### [Assigned task]
Transcribe all the data, leaving each word as it is.

### [Material to process]
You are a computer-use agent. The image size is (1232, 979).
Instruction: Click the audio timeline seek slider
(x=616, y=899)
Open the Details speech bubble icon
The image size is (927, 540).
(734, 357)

### [Response box]
You are a computer-use agent. The image size is (1232, 979).
Instruction: Click the audio timeline seek slider
(x=616, y=899)
Open the Details speech bubble icon
The image size is (927, 540).
(734, 357)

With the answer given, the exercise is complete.